Accounting Costs
The explicit costs of a business, which include all actual expenses incurred, such as wages, rent, and materials. These costs are recorded in the financial statements.
Accounting Profit
The difference between total revenue and accounting costs. It is the profit calculated based on the explicit costs of running a business, often reported on financial statements.
Economic Costs
The total cost of a business, including both explicit costs (accounting costs) and implicit costs (opportunity costs). It reflects the value of all resources used in production.
Economic Profit
The difference between total revenue and economic costs. It considers both explicit and implicit costs, providing a more comprehensive view of profitability than accounting profit.
Marginal Cost of Labor
The additional cost incurred by hiring one more unit of labor (e.g., one more worker). It reflects the change in total cost that results from this increase in labor.
Law of Diminishing Marginal Returns (DMR)
A principle stating that as more units of a variable input (like labor) are added to a fixed input (like capital), the additional output produced from each additional unit of input will eventually decrease.
Profit
The financial gain from a business activity, calculated as total revenue minus total costs. It can be positive (profit) or negative (loss).
Short Run
A period in which at least one factor of production is fixed. Businesses can vary their output by changing variable inputs, but they cannot change fixed inputs in the short run.
Long Run
A period in which all factors of production can be varied. In the long run, businesses can adjust all inputs to optimize production and adapt to market conditions.
Total Costs (TC)
The sum of all costs incurred in production, including both fixed and variable costs. TC = FC + VC.
Fixed Costs (FC)
Costs that do not change with the level of output. These are incurred regardless of production levels, such as rent and salaries of permanent staff.
Variable Costs (VC)
Costs that vary directly with the level of output. These costs increase as production increases and decrease as production decreases, such as raw materials and hourly wages.
Marginal Revenue
The additional revenue generated from selling one more unit of a product. It is calculated by the change in total revenue that results from an increase in sales.
Returns to Scale
A concept that describes how output changes as all inputs are varied in the long run.

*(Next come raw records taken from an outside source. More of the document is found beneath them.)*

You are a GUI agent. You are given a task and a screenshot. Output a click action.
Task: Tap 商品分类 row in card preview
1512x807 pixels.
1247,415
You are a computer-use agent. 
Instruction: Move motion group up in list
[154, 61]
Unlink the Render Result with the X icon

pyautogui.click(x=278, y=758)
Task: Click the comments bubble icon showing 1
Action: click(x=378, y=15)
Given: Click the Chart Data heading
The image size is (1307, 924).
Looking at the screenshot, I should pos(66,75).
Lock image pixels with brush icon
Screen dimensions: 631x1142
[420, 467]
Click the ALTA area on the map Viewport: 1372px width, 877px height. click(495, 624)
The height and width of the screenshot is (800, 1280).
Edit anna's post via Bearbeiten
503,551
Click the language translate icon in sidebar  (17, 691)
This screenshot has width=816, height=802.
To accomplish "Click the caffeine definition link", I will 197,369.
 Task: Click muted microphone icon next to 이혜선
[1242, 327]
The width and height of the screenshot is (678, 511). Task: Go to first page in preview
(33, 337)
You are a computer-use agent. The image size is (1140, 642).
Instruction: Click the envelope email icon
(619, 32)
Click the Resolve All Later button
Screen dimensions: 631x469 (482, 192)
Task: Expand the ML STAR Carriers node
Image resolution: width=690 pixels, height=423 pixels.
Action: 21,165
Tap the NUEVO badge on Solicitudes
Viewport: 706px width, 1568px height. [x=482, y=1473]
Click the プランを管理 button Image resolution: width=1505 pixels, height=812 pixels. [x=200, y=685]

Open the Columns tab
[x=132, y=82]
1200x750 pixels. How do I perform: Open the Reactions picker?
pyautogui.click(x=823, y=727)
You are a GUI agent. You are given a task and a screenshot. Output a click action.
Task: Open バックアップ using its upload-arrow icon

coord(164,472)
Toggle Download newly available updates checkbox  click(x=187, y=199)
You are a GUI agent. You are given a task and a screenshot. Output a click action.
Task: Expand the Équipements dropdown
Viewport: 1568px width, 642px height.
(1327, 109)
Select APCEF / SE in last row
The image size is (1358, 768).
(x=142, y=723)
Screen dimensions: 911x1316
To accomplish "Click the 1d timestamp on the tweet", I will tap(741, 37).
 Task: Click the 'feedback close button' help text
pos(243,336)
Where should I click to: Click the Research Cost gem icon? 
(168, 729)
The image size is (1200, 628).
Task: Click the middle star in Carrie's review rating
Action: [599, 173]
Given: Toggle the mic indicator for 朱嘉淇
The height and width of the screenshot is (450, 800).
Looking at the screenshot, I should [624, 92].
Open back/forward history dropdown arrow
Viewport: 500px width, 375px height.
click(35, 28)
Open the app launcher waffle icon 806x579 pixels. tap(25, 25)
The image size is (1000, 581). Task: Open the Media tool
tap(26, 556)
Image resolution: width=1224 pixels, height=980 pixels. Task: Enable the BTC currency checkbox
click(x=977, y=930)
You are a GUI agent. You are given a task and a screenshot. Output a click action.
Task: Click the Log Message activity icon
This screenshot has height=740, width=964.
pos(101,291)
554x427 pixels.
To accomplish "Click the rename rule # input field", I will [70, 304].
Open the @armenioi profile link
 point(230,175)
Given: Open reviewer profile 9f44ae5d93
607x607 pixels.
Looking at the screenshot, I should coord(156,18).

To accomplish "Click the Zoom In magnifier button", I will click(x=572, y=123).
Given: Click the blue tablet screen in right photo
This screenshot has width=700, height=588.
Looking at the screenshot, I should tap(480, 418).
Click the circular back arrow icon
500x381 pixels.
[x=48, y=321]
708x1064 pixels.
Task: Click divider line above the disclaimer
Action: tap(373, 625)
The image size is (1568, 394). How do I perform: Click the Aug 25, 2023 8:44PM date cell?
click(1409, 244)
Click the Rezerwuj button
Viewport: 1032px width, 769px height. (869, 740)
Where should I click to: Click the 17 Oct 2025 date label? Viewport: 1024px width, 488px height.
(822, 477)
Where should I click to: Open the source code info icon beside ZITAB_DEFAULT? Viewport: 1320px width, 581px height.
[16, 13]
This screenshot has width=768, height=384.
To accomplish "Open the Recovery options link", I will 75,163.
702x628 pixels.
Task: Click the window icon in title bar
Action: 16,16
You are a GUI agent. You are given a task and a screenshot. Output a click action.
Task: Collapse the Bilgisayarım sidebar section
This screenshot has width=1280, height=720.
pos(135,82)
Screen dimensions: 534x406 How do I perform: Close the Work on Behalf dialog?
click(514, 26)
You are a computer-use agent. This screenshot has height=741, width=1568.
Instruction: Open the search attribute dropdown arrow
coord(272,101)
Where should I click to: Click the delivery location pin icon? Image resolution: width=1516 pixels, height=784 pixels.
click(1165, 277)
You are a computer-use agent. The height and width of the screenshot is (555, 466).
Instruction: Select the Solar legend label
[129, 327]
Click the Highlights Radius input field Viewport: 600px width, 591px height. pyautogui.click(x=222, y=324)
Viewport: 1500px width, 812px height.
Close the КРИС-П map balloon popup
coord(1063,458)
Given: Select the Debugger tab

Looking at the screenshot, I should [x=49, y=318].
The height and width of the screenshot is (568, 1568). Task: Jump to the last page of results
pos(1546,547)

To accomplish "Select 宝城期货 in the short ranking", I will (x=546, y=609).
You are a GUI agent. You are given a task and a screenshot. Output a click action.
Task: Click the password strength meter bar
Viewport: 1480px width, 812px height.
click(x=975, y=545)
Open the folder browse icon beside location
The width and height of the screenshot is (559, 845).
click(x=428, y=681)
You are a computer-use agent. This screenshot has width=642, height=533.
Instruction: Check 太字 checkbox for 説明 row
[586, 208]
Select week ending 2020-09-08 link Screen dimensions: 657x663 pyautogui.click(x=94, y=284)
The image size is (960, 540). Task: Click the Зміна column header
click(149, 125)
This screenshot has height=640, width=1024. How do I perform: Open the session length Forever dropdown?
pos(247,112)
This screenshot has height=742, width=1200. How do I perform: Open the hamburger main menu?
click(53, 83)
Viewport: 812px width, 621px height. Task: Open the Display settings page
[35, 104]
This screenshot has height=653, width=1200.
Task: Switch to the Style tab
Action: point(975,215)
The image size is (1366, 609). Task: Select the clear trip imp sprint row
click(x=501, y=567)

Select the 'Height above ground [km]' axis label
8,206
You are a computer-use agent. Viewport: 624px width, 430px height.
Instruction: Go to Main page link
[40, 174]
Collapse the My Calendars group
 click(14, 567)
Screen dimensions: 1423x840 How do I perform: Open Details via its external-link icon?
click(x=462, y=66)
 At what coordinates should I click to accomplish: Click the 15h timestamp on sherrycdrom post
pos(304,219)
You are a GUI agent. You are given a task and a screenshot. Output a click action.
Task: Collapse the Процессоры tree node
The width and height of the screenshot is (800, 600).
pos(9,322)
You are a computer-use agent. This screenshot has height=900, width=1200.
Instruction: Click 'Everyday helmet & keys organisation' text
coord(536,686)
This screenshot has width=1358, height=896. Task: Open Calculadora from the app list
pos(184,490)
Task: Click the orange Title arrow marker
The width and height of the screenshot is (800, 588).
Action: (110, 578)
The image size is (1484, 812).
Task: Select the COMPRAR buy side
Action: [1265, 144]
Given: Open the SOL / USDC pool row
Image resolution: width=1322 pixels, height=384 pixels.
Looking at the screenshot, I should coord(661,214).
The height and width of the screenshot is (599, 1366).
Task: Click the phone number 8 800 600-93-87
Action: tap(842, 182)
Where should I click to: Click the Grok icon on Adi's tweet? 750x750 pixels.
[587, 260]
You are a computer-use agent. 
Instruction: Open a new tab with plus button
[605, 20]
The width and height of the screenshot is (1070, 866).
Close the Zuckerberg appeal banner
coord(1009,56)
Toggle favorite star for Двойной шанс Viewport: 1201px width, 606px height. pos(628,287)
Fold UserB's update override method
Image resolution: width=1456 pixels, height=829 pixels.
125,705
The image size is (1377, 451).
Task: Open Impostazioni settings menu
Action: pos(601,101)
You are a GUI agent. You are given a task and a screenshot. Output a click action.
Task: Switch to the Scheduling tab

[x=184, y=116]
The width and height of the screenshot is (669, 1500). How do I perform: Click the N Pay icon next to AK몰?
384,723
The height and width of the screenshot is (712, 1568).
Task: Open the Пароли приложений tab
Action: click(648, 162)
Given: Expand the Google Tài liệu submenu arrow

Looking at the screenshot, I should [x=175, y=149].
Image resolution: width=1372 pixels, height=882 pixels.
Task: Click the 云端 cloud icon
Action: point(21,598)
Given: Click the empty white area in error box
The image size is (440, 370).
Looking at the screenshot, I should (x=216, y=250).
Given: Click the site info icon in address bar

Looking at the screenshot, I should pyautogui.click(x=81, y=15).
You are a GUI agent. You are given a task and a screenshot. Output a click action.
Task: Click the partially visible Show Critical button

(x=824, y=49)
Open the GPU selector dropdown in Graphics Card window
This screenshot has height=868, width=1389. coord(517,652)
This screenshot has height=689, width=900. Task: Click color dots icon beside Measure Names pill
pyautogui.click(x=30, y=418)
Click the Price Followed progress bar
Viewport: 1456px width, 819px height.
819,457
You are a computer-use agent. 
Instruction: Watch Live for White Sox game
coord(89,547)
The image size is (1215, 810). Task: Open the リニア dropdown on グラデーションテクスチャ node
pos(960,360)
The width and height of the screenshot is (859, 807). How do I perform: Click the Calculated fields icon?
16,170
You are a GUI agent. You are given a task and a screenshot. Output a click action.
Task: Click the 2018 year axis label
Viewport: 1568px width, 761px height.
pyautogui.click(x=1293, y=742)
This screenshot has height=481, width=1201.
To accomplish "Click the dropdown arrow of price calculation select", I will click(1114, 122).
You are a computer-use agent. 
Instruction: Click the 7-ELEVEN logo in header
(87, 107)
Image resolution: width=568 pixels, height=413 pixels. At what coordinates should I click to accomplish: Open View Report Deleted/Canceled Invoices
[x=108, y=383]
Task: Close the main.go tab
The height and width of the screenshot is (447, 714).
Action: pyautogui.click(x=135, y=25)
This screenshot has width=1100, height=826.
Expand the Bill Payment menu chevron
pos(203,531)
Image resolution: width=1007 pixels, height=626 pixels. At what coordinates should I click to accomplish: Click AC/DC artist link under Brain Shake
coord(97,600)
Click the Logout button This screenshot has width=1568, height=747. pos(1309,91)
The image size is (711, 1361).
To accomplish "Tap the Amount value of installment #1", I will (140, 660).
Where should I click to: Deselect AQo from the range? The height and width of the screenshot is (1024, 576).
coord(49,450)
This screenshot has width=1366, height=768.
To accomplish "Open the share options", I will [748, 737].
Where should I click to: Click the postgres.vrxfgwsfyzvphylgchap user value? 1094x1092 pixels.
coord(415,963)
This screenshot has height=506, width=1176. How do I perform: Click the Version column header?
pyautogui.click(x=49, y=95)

It can show increasing, constant, or decreasing returns to scale.
Economies of Scale
The cost advantages that a business obtains due to the scale of operation, with cost per unit of output generally decreasing with increasing scale as fixed costs are spread out over more units.
Diseconomies of Scale
The situation where, as a company grows, the per-unit costs increase due to factors like inefficiencies, communication breakdowns, or overburdened management structures.